Снова и снова - уже со злостью - он перебирал в памяти всех своих
знакомых, но каждый раз убеждался, что единственный человек, который,
по-видимому, охотно общается с ним, это Валя. Он подумывал о том, чтобы
пригласить ее куда-нибудь, но одно дело случайно встретиться с ней в
гостях или у институтского подъезда и совсем другое - оказывать ей особое
внимание и самому искать встреч. Он боялся, что она примет его приглашение
только из жалости к его одиночеству, и гордость его возмущалась при
мучительной мысли о том, что, если он ее пригласит, она, прежде чем дать
ответ, хладнокровно посоветуется с десятком людей, из ее группы, со своим
непосредственным начальником, с начальником своего начальника, и в конце
концов простой дружеский обед и, быть может, посещение кино превратятся в
полуофициальное мероприятие. А самое главное, если Гончаров не хочет
встречаться с ним по какой-то другой причине, кроме той, на которую он
ссылается, то та же самая причина может повлиять и на Валю, а он не желает
обременять каждого москвича неизвестно откуда взявшимся больным другом,
который может служить отличным предлогом, чтобы отказаться от приглашения.
И все-таки, случайно услышав, что одна из молодых сотрудниц по телефону
приглашает Валю пойти с ней в театр, так как ее спутник сегодня идти не
может, Ник тут же, как ему казалось, забыл об этом, но после работы
почему-то поехал домой на такси, а потом, все еще не отдавая себе отчета,
зачем он это делает, позвонил в бюро обслуживания, справился о письмах, и,
когда ему ответили, что из Вены ничего нет, заказал билет на тот же
спектакль. И только в театре, сидя на неудобном месте, откуда почти не
было видно ни сцены, ни публики внизу, Ник понял, что опять он действует
не по своей воле, а находится в плену у одиночества, которое и толкает его
на всякие поступки, и, когда занавес стал медленно раздвигаться, он сказал
себе устало, но убежденно и без тени жалости: "Дурак несчастный!". Но он
так оцепенел от тоски и злости, что ему было все равно.

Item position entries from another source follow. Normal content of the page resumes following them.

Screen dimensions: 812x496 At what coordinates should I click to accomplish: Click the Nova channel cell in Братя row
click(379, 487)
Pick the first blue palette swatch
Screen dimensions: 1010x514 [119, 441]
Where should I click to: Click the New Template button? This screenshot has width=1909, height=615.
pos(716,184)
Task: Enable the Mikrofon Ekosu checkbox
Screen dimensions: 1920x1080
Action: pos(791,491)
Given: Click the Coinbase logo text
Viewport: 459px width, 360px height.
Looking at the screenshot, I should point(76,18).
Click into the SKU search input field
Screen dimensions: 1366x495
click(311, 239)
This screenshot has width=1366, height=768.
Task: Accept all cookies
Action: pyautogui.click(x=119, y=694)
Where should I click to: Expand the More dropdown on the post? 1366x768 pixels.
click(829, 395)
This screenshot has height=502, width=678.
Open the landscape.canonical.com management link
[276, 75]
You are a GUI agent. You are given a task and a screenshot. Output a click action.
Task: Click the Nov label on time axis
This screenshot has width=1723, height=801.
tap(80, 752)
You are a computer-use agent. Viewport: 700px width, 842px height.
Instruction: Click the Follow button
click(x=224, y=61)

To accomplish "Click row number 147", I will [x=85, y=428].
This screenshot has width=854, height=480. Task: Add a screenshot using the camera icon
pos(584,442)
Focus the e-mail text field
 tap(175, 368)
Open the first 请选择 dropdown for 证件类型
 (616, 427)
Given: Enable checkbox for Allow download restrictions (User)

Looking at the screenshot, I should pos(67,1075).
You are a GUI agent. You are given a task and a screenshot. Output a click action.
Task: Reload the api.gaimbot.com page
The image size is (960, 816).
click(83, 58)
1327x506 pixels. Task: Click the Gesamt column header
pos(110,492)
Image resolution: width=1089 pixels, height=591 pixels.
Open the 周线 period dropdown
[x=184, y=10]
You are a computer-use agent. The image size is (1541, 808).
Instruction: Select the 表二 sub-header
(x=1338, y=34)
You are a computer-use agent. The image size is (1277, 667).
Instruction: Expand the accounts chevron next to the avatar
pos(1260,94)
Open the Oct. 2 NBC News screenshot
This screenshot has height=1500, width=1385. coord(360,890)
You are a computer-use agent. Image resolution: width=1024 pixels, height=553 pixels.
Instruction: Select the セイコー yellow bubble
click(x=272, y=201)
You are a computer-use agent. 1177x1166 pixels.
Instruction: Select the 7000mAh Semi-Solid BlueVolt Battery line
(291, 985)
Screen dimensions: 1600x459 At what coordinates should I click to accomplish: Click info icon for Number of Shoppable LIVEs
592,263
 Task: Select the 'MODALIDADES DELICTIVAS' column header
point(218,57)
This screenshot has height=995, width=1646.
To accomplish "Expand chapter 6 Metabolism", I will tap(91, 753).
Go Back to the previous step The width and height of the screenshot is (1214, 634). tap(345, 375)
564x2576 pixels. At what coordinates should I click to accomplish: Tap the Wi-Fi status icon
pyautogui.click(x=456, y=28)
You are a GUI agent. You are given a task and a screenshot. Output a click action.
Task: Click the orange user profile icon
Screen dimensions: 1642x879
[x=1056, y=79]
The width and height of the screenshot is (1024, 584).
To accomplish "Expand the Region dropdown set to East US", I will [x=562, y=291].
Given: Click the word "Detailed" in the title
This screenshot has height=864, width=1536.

Во многих театрах Москвы сохранился европейский обычай прогуливаться во
время антрактов. Публика устремляется в просторное высокое фойе с яркими
люстрами и без всякой мебели и бесконечным потоком, произвольно образуя
нестройную колонну, хоть и не в ногу, но величаво прохаживается по кругу в
пределах невидимой границы, так что тот, кому вздумается выйти из рядов на
середину, чувствует на себе сотни взглядов. Здесь не курят, разговаривают
вполголоса, и каждый на виду у всех. Это - парад благопристойности по
сравнению с тем, как держатся американские зрители, которые непринужденно
болтают, разбившись на маленькие группки, словно после сорока минут
пережитых сообща эмоций им необходимо вновь ощутить свою индивидуальность
и побыть в относительном уединении, прежде чем вернуться в зрительный зал.
В первом же антракте Ник увидел Валю в длинной веренице зрителей. Он
стал у стены, ожидая, пока она и ее подруга обойдет фойе и приблизятся к
нему. Заметив его, Валя поздоровалась, и лицо ее осветилось
радостно-удивленной улыбкой. Она невольно повернула голову, чтобы
посмотреть, один ли он, и прошла дальше, словно слегка досадуя, что он не
подошел к ней. Сделав еще круг и снова поравнявшись с Ником, Валя
протянула руку: "Пойдемте с нами" - как бы говорил этот обезоруживающе
искренний жест. В первый раз, с тех пор как уехала Анни, ему предложили
разделить компанию, и в нем вспыхнуло благодарное чувство. Он пошел с ними
рядом.
Подруга Вали, с которой ему доводилось раз или два разговаривать в
институте, была немножко смущена любопытными взглядами окружающих, но,
видимо, довольна. Это была некрасивая, хотя и хорошо сложенная девушка,
светлая завитая челка, к сожалению, закрывала прекрасные линии ее лба. Она
покраснела и первые минуты, очевидно, чувствовала себя неуверенно - то
становилась чересчур сосредоточенной, то начинала беспричинно смеяться. Но
застенчивость ее исчезла, как только зашел серьезный, хоть и несколько
бессвязный разговор о пьесе. Девушка не желала говорить по-английски,
стесняясь своего произношения, но понимала язык, по-видимому, не хуже, чем
Валя, и все трое кое-как объяснялись то по-русски, то по-английски. Обе
девушки уже видели пьесу в другом театре, и мнения их расходились. Валина
подруга утверждала, что пьеса слишком сентиментальна, и Валя сказала, что
если вникнуть в замысел автора, то все это даже трогательно; а что думает
доктор Реннет?
- Я очень редко бываю в театре, - ответил он.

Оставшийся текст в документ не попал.